ATHENS, Greece -- Greeks packed city squares for dueling rallies late into the night Friday, as polls showed a dead heat between the 'yes' and 'no' camps ahead of a bailout referendum Sunday that could be Greece's most important vote since it joined the European Union.
More than 40,000 people gathered at the two rallies, half a mile (800 metres) apart, before Sunday's vote on whether to accept creditors' proposals for more austerity in exchange for rescue loans, or reject the deal as a show of defiance against years of harsh economic austerity.
"This is not a protest. It is a celebration to overcome fear and blackmail," Greek Prime Minister Alexis Tsipras told a crowd of 25,000 in front of parliament, who were chanting "oxi, oxi" -- "no, no." Tsipras angered Greece's creditors by calling the referendum and is urging Greeks to vote no.
Meanwhile, police said about 17,000 people gathered outside the nearby Panathenian stadium for the "yes" rally, waving Greek and European Union flags and chanting "Greece, Europe, Democracy."
Rallies for both campaigns were also held in 10 other Greek cities Friday.
Tsipras is gambling the future of his five-month-old left wing government on Sunday's snap poll -- insisting a "no" vote will strengthen his hand to negotiate a third bailout with better terms.
But the high-stakes standoff with lenders this week saw Greece default on debts, close banks to avoid their collapse, and lose access to billions of euros as an existing bailout deal expired.
At the "no" rally, Athens resident Maria Antiniou held a handmade sign, reading "oxi."
"We have to strengthen Tsipras. It's not his fault we are bankrupt," she said.
"He doesn't have the mandate to take tougher measures and now we are giving that to him. It's not true this is a vote on the euro. It's a vote to change course and stay in the euro, and Tsipras is our best hope," she said.
That is a message the "yes" voters refuse believe.
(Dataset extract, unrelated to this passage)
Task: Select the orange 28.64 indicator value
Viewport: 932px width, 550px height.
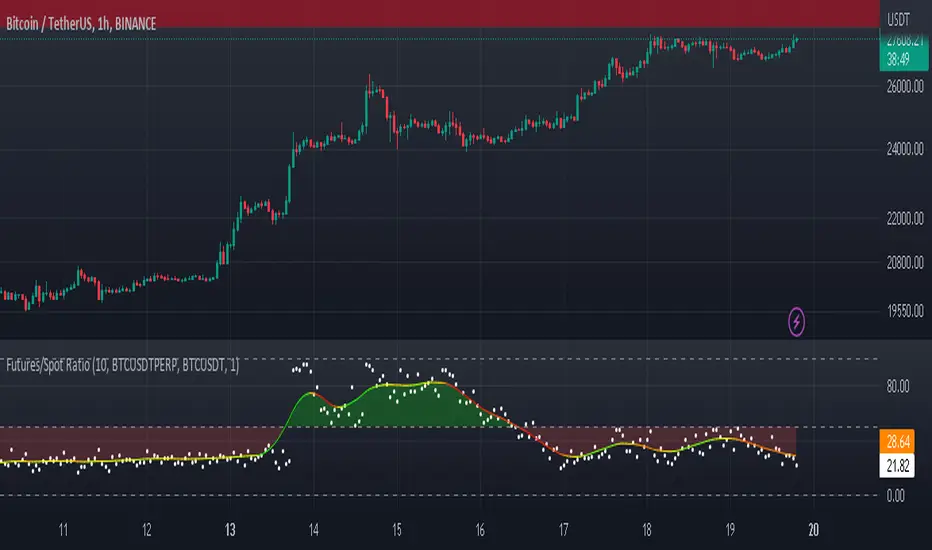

Evgenia Bouzala, a Greek born in Germany, said she was considering shutting down her olive oil export business because of the financial turmoil.
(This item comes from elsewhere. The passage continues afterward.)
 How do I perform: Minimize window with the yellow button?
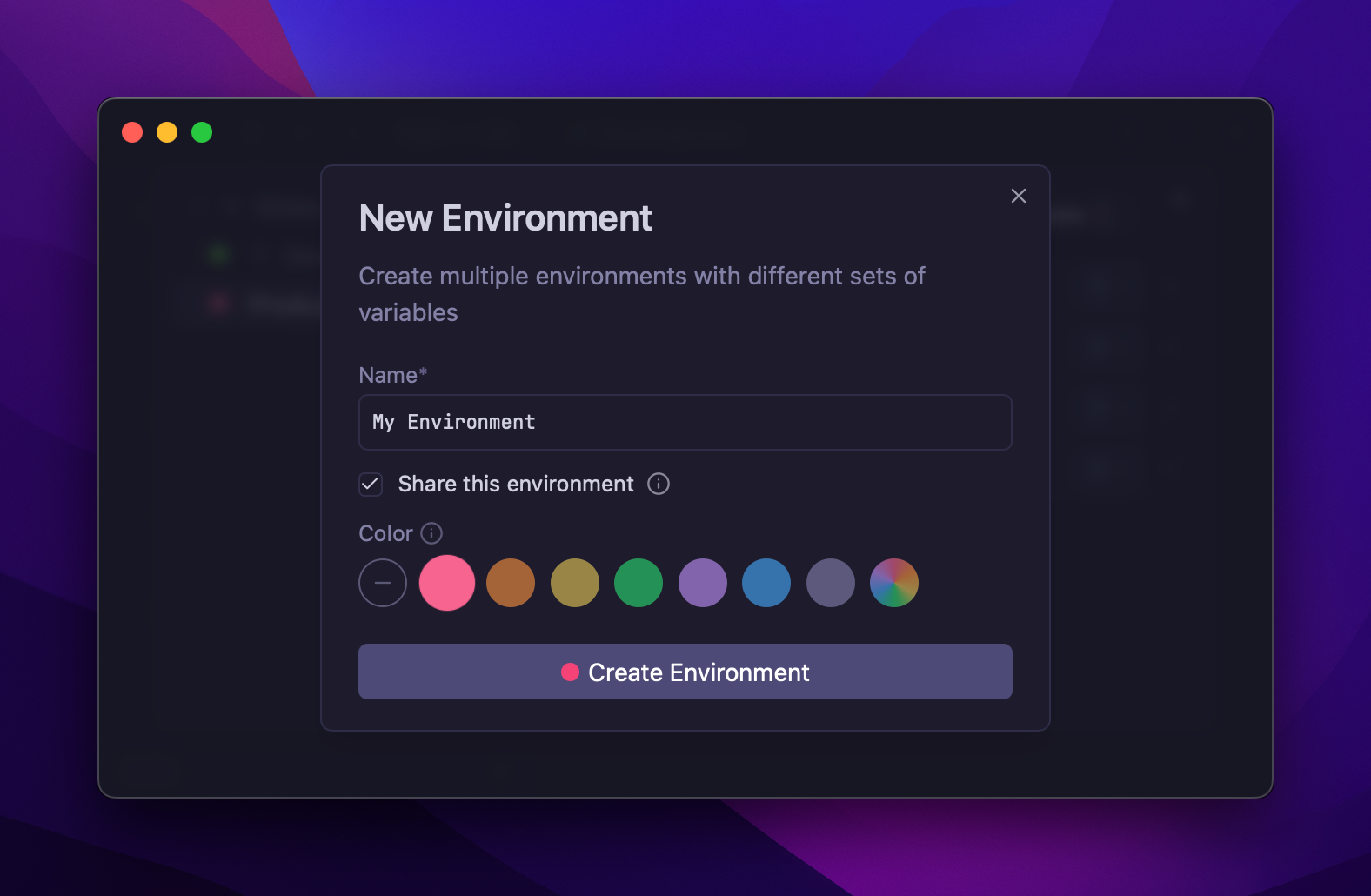point(167,132)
"I don't think we can keep going. Look at what happened in the last three days. Imagine if that lasts another six months," she said.
"A 'yes' vote would bring a caretaker government and that would probably be better ... We have to start over."
The drama remained high in the final hours of campaigning.
The country's top court stayed in session till the late afternoon before rejecting a petition to declare the referendum illegal, while party leaders, personalities, and church elders weighed in with impassioned pleas to vote "no" or "yes" on the airwaves and social media.
In a rare public declaration, 16 former armed forces leaders wrote an appeal to citizens to show "calm and national unity."
A series of polls published Friday at the end of a frantic weeklong campaign showed the two sides in a dead heat, with an incremental lead of the "yes" vote well within the margin of error.
But they showed an overwhelming majority of people -- about 75 per cent -- want Greece to remain in the euro currency.
Much of the ambiguity arises from the complicated question on the ballot paper:
"Must the agreement plan submitted by the European Commission, the European Central Bank and the International Monetary Fund to the Eurogroup of 25 June, 2015, and comprised of two parts which make up their joint proposal, be accepted? The first document is titled 'reforms for the completion of the current program and beyond' and the second 'Preliminary debt sustainability analysis."'
Voters are asked to check one of two boxes: "not approved/no" and -- below it -- "approved/yes."
"People don't even understand the question," Athens Mayor George Kaminis told supporters at the "yes" rally.
"We have been dragged into a pointless referendum that is dividing the people and hurting the country."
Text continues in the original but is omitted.